WHAT YOU WILL DO:
Repeat the records in full, exactly.
[MATERIAL FOR THIS EXERCISE — start]
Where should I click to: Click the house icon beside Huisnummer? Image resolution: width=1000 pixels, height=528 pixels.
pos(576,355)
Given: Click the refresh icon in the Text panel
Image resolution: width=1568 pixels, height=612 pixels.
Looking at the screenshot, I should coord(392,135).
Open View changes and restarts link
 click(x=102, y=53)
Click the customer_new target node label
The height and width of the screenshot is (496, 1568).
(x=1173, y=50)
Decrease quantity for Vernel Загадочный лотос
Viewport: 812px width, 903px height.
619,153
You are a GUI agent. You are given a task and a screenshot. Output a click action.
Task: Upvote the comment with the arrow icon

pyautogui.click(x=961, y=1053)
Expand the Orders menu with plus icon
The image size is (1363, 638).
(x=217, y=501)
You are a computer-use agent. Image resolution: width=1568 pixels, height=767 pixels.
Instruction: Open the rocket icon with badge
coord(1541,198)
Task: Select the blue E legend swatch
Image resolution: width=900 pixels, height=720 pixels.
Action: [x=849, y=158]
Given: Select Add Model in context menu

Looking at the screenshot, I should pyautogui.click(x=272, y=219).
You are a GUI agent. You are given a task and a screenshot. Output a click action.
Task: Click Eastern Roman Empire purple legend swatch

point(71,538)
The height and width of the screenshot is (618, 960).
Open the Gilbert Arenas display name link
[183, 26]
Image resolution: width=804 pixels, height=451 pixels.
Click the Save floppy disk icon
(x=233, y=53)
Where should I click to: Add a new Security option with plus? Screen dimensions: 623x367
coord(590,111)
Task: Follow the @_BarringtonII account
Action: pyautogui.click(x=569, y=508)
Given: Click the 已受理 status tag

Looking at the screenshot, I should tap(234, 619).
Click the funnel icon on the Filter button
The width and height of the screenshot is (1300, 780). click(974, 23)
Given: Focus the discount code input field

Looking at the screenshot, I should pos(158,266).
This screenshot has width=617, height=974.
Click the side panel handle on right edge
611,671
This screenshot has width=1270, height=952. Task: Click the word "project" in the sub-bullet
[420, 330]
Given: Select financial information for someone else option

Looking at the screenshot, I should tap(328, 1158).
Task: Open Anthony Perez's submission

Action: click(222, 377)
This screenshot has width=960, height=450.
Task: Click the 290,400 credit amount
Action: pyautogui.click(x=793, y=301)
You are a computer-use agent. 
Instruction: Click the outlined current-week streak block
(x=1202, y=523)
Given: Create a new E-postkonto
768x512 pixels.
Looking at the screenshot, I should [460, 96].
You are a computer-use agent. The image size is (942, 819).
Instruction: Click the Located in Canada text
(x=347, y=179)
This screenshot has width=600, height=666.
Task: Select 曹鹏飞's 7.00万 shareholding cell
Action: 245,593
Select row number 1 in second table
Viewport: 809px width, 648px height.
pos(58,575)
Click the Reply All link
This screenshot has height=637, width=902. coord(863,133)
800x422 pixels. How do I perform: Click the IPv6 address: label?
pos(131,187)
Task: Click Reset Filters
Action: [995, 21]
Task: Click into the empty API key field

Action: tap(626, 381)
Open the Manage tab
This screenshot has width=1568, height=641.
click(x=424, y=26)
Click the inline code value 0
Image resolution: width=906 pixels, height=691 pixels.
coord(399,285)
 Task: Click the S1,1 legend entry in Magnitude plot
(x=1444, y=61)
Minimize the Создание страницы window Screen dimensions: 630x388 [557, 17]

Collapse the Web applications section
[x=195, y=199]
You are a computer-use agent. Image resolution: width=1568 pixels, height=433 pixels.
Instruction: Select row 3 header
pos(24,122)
[MATERIAL FOR THIS EXERCISE — finish]
TASK SOLUTION:
Where should I click to: Click the house icon beside Huisnummer? Image resolution: width=1000 pixels, height=528 pixels.
pos(576,355)
Given: Click the refresh icon in the Text panel
Image resolution: width=1568 pixels, height=612 pixels.
Looking at the screenshot, I should coord(392,135).
Open View changes and restarts link
 click(x=102, y=53)
Click the customer_new target node label
The height and width of the screenshot is (496, 1568).
(x=1173, y=50)
Decrease quantity for Vernel Загадочный лотос
Viewport: 812px width, 903px height.
619,153
You are a GUI agent. You are given a task and a screenshot. Output a click action.
Task: Upvote the comment with the arrow icon

pyautogui.click(x=961, y=1053)
Expand the Orders menu with plus icon
The image size is (1363, 638).
(x=217, y=501)
You are a computer-use agent. Image resolution: width=1568 pixels, height=767 pixels.
Instruction: Open the rocket icon with badge
coord(1541,198)
Task: Select the blue E legend swatch
Image resolution: width=900 pixels, height=720 pixels.
Action: [x=849, y=158]
Given: Select Add Model in context menu

Looking at the screenshot, I should pyautogui.click(x=272, y=219).
You are a GUI agent. You are given a task and a screenshot. Output a click action.
Task: Click Eastern Roman Empire purple legend swatch

point(71,538)
The height and width of the screenshot is (618, 960).
Open the Gilbert Arenas display name link
[183, 26]
Image resolution: width=804 pixels, height=451 pixels.
Click the Save floppy disk icon
(x=233, y=53)
Where should I click to: Add a new Security option with plus? Screen dimensions: 623x367
coord(590,111)
Task: Follow the @_BarringtonII account
Action: pyautogui.click(x=569, y=508)
Given: Click the 已受理 status tag

Looking at the screenshot, I should tap(234, 619).
Click the funnel icon on the Filter button
The width and height of the screenshot is (1300, 780). click(974, 23)
Given: Focus the discount code input field

Looking at the screenshot, I should pos(158,266).
This screenshot has width=617, height=974.
Click the side panel handle on right edge
611,671
This screenshot has width=1270, height=952. Task: Click the word "project" in the sub-bullet
[420, 330]
Given: Select financial information for someone else option

Looking at the screenshot, I should tap(328, 1158).
Task: Open Anthony Perez's submission

Action: click(222, 377)
This screenshot has width=960, height=450.
Task: Click the 290,400 credit amount
Action: pyautogui.click(x=793, y=301)
You are a computer-use agent. 
Instruction: Click the outlined current-week streak block
(x=1202, y=523)
Given: Create a new E-postkonto
768x512 pixels.
Looking at the screenshot, I should [460, 96].
You are a computer-use agent. The image size is (942, 819).
Instruction: Click the Located in Canada text
(x=347, y=179)
This screenshot has width=600, height=666.
Task: Select 曹鹏飞's 7.00万 shareholding cell
Action: 245,593
Select row number 1 in second table
Viewport: 809px width, 648px height.
pos(58,575)
Click the Reply All link
This screenshot has height=637, width=902. coord(863,133)
800x422 pixels. How do I perform: Click the IPv6 address: label?
pos(131,187)
Task: Click Reset Filters
Action: [995, 21]
Task: Click into the empty API key field

Action: tap(626, 381)
Open the Manage tab
This screenshot has width=1568, height=641.
click(x=424, y=26)
Click the inline code value 0
Image resolution: width=906 pixels, height=691 pixels.
coord(399,285)
 Task: Click the S1,1 legend entry in Magnitude plot
(x=1444, y=61)
Minimize the Создание страницы window Screen dimensions: 630x388 [557, 17]

Collapse the Web applications section
[x=195, y=199]
You are a computer-use agent. Image resolution: width=1568 pixels, height=433 pixels.
Instruction: Select row 3 header
pos(24,122)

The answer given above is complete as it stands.